Islam Azzam, président de l'Autorité de régulation financière (FRA), a déclaré que l'Égypte dispose d'un potentiel important pour développer son cadre d'arbitrage, en particulier à mesure que l'autorité étend l'utilisation des technologies financières dans les activités financières non bancaires en vertu de la loi n° 5 de 2022. Il a fait ces remarques lors de la conférence de la Journée égyptienne de l'arbitrage. M. Azzam a souligné la nécessité d'une coordination entre les organismes de réglementation, législatifs et juridiques pour ancrer l'arbitrage en tant que mécanisme clé pour les litiges d'investissement.
Islam Azzam a prononcé son discours lors de la conférence de la Journée égyptienne de l'arbitrage, organisée par le Centre égyptien d'arbitrage et de règlement des litiges financiers non bancaires (ECAS), présidé par Marian Kaldas. L'événement a rassemblé des experts, des spécialistes et des représentants d'organismes de réglementation et judiciaires afin de renforcer l'arbitrage en tant qu'outil efficace soutenant le climat d'investissement en Égypte.
M. Azzam a souligné le rôle de l'arbitrage dans l'amélioration de l'attractivité des investissements en résolvant les litiges plus efficacement et en réduisant la charge et les coûts des contentieux.

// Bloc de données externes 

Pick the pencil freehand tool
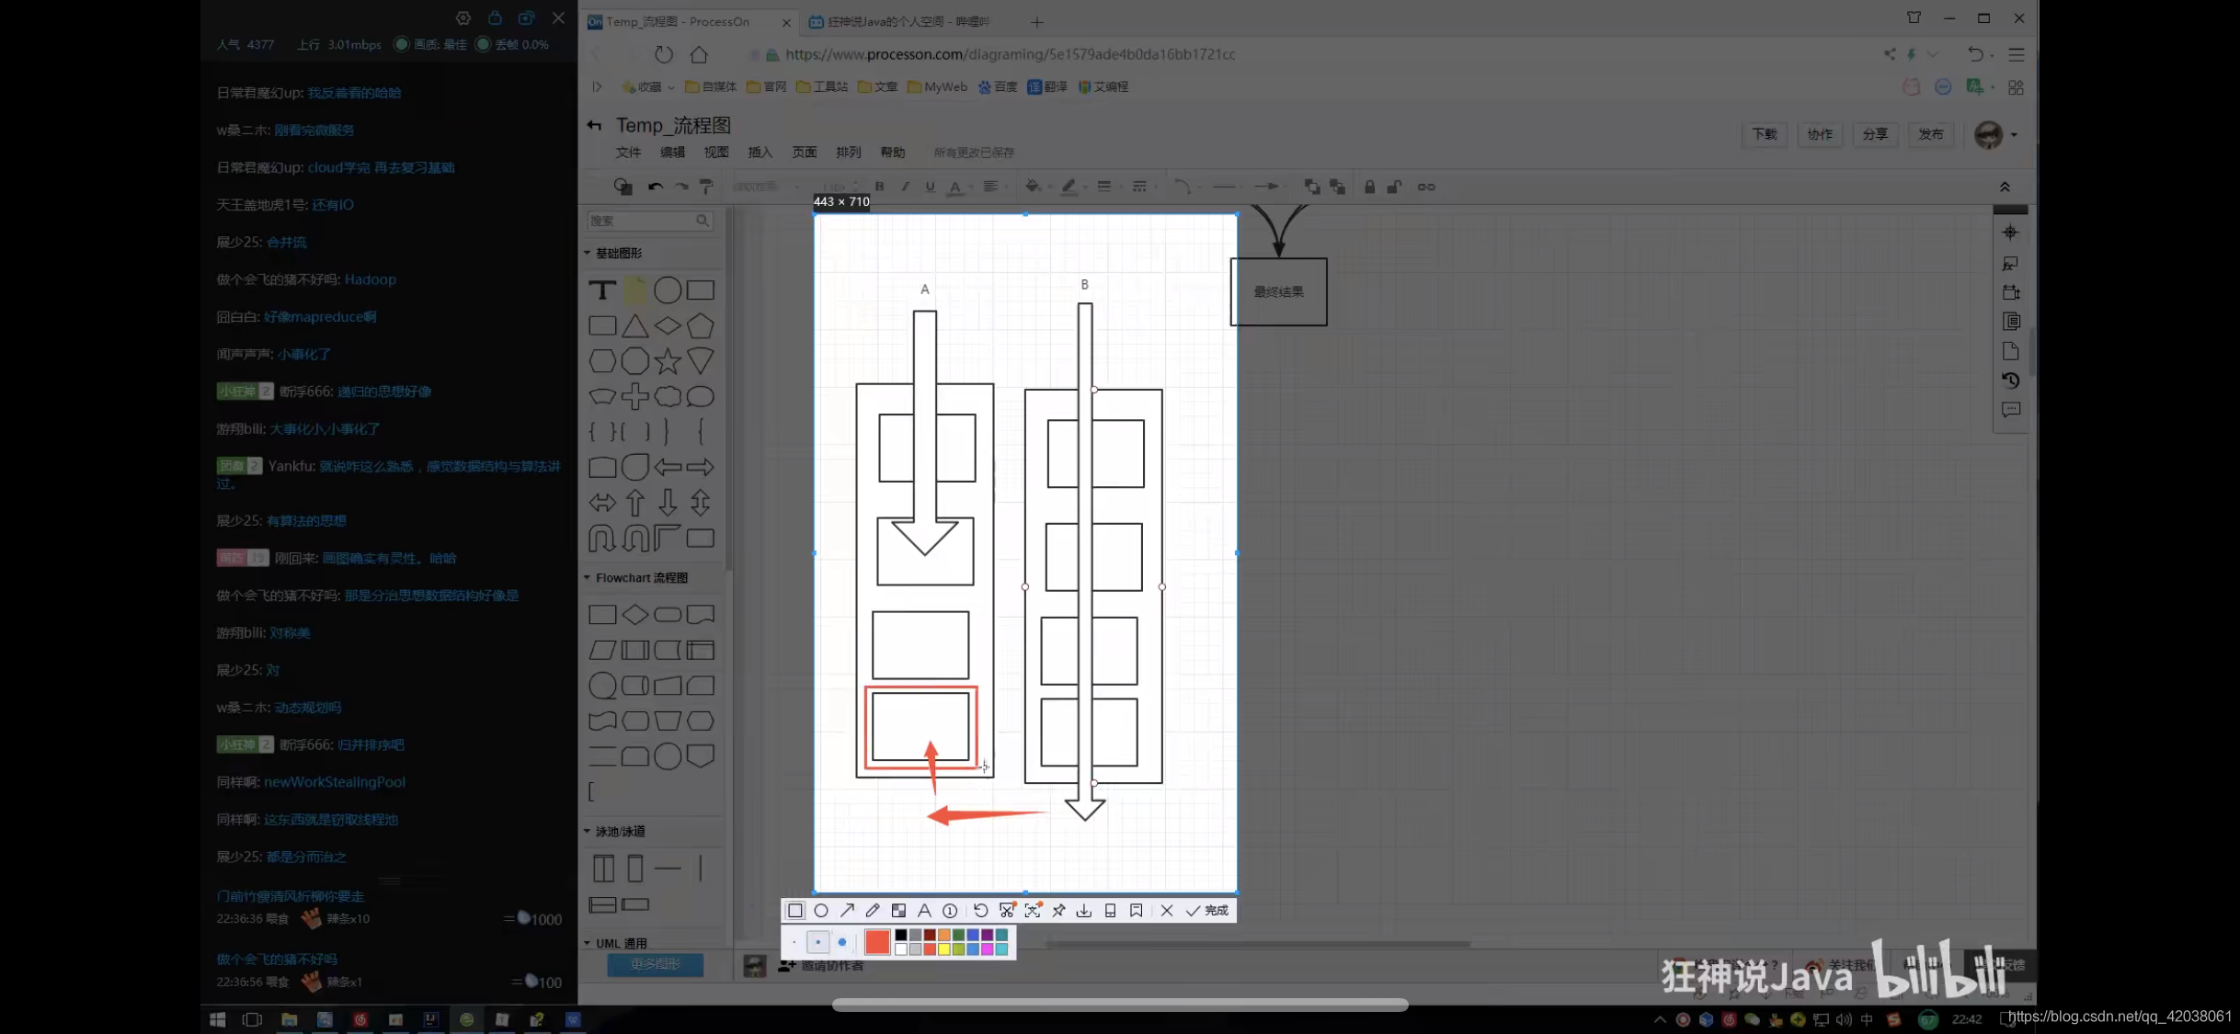The image size is (2240, 1034). coord(873,911)
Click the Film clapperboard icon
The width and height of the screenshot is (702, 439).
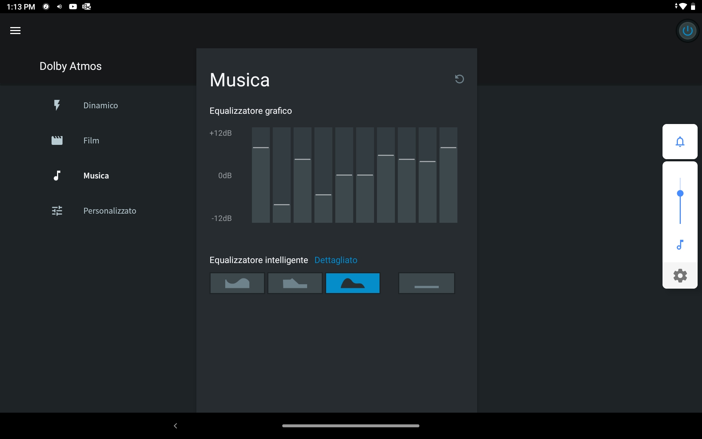[57, 140]
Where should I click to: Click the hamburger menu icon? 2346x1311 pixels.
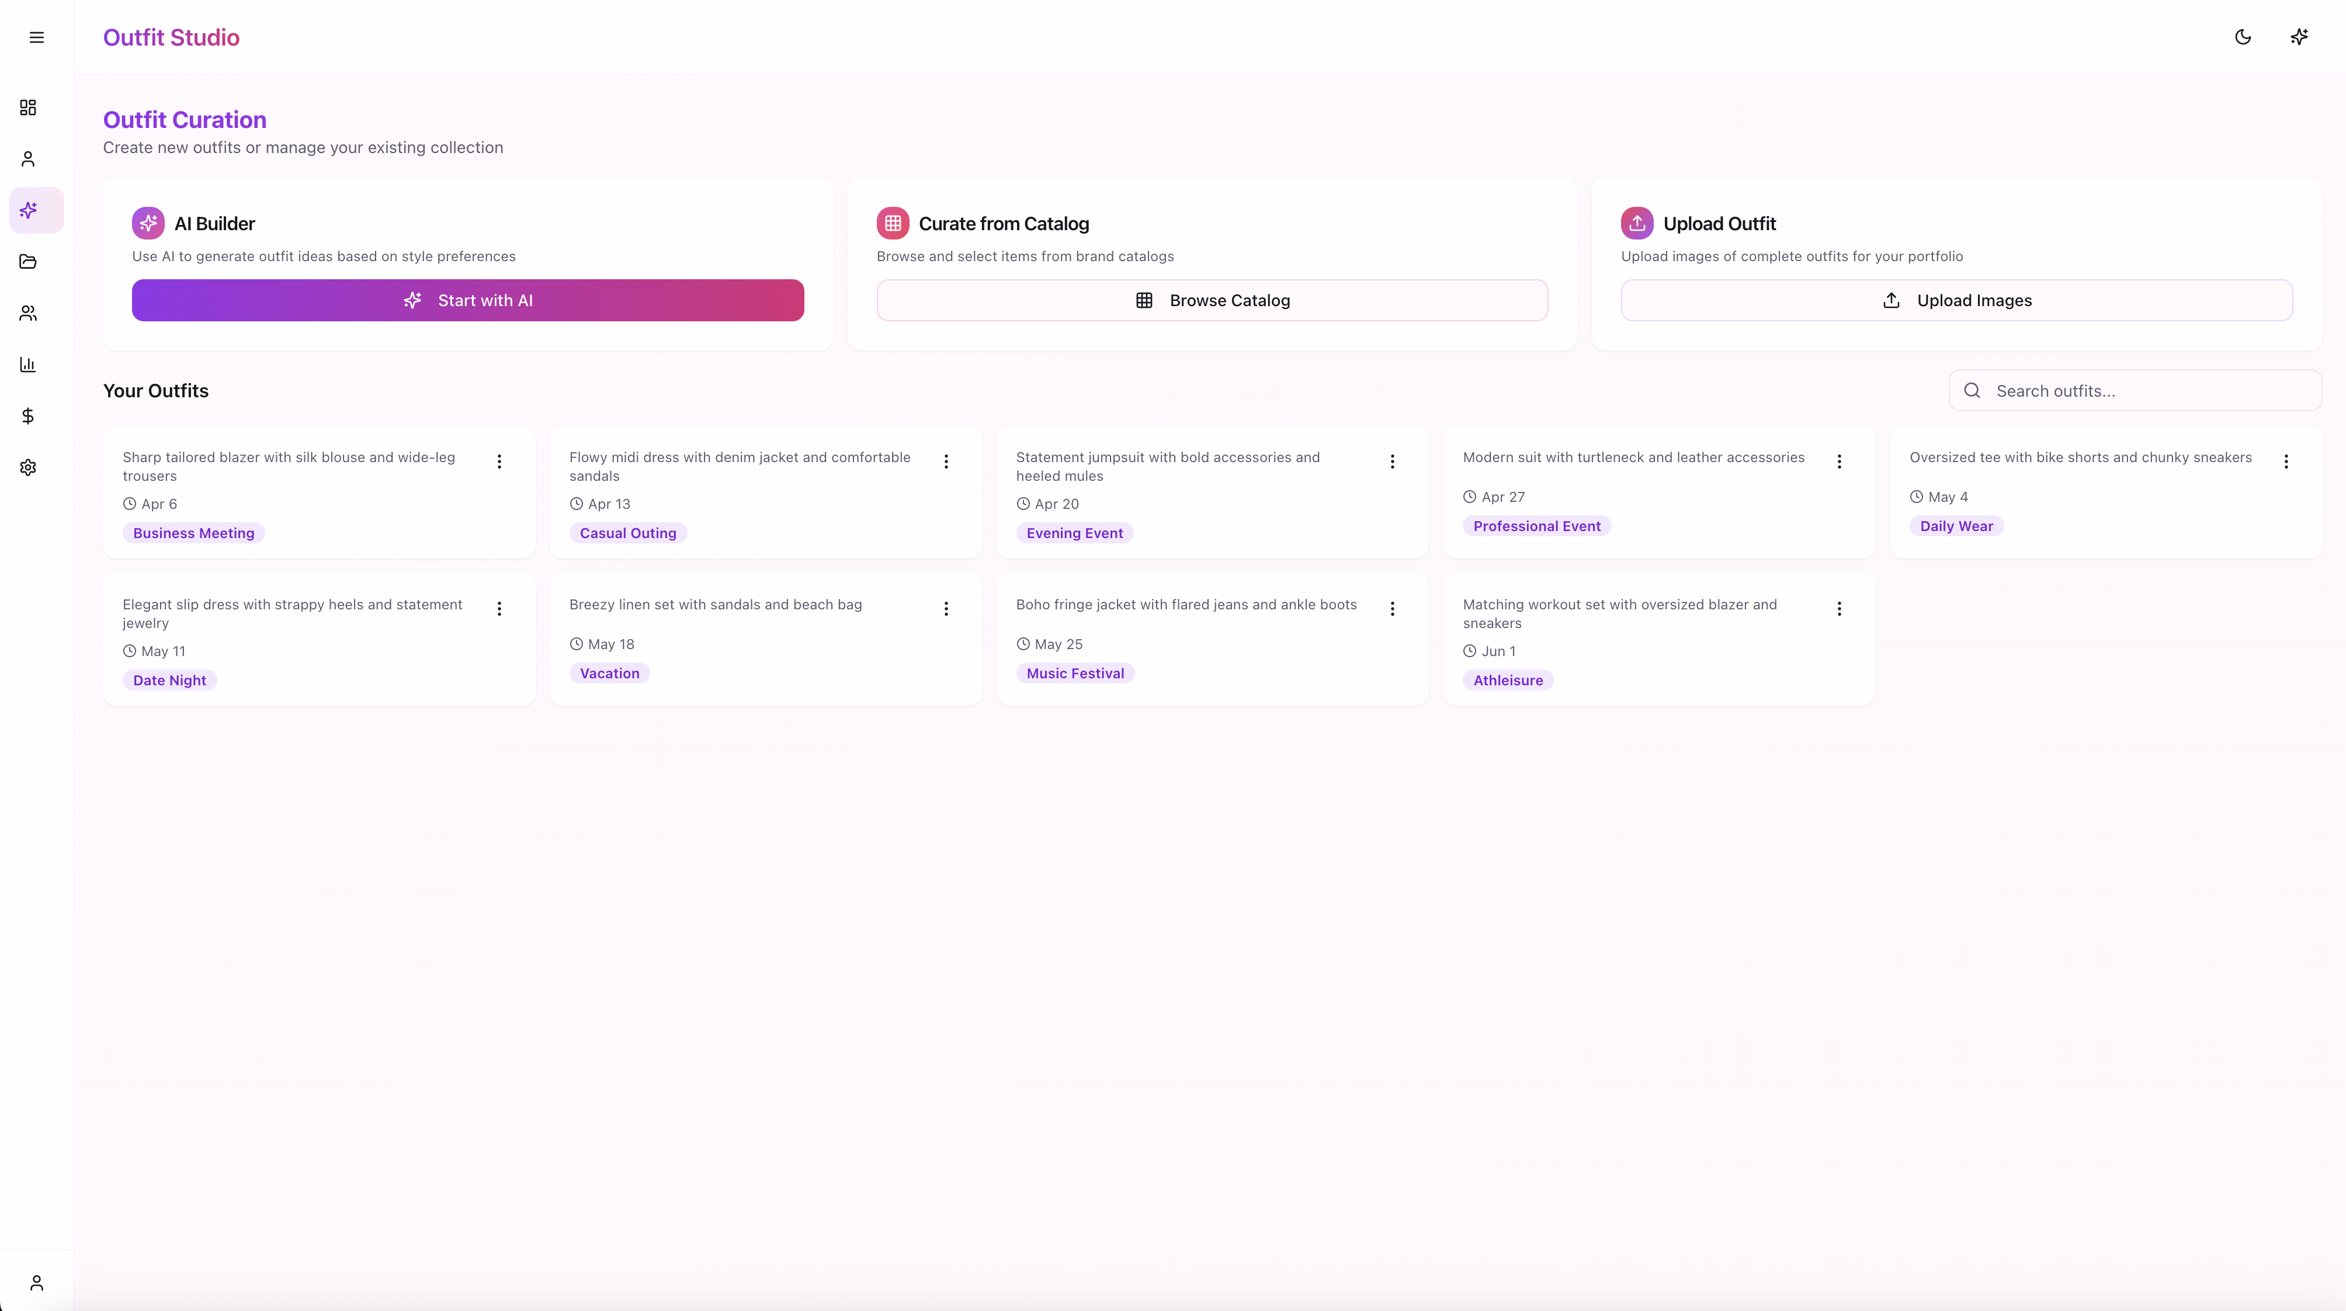tap(36, 37)
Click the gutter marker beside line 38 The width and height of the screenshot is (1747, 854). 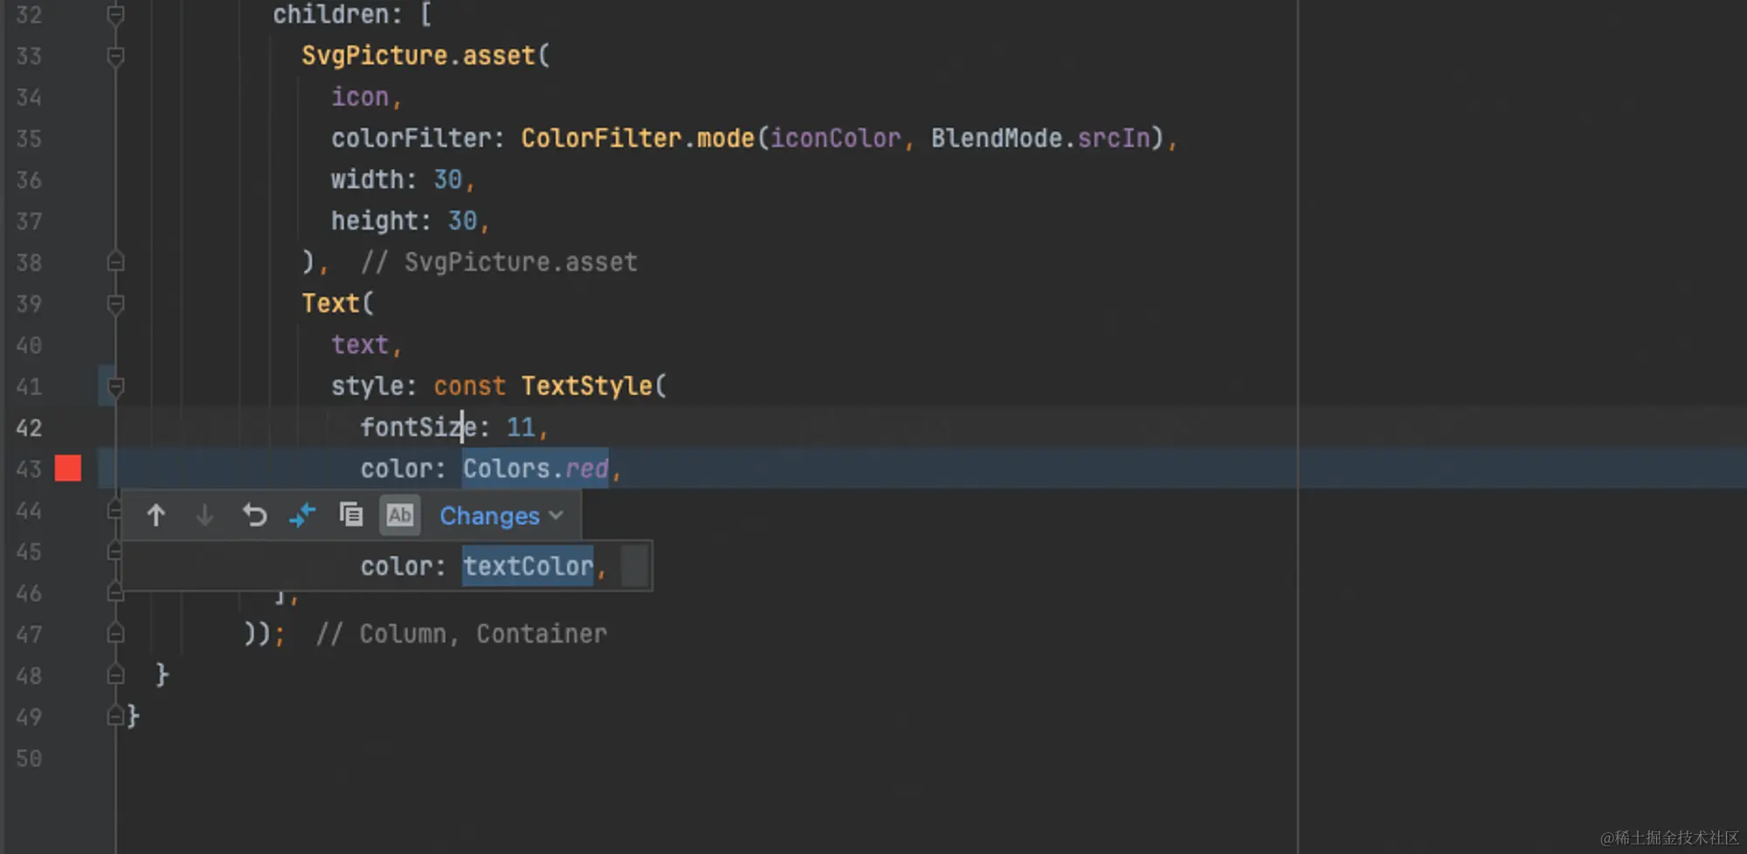tap(114, 261)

Il a noté les tendances mondiales où environ 90 % des entreprises préfèrent l'arbitrage comme principale méthode de résolution des litiges, tandis qu'environ 60 % le combinent avec d'autres alternatives. Les études, a-t-il déclaré, estiment l'impact positif de l'arbitrage à plus de 22 % par rapport aux litiges traditionnels dans les pays en développement, avec des économies de coûts allant jusqu'à 80 % grâce à une résolution plus rapide, une flexibilité et une perturbation minimale.
Il a fait référence à une récente décision du Premier ministre modifiant les statuts de l'ECAS afin d'introduire des règles d'arbitrage électronique pour des procédures à distance sécurisées et un système accéléré pour les dossiers ne dépassant pas 25 millions de livres égyptiennes.
Le président de la FRA a affirmé le soutien continu de l'autorité au cadre réglementaire des activités financières non bancaires, y compris le règlement des litiges, afin d'instaurer la confiance sur le marché, d'assurer la stabilité des transactions, d'élargir l'inclusion financière et de stimuler l'attractivité économique de l'Égypte. L'ECAS a été créé en vertu du décret présidentiel n° 335 de 2019, mettant en œuvre l'article 10 de la loi n° 10 de 2009.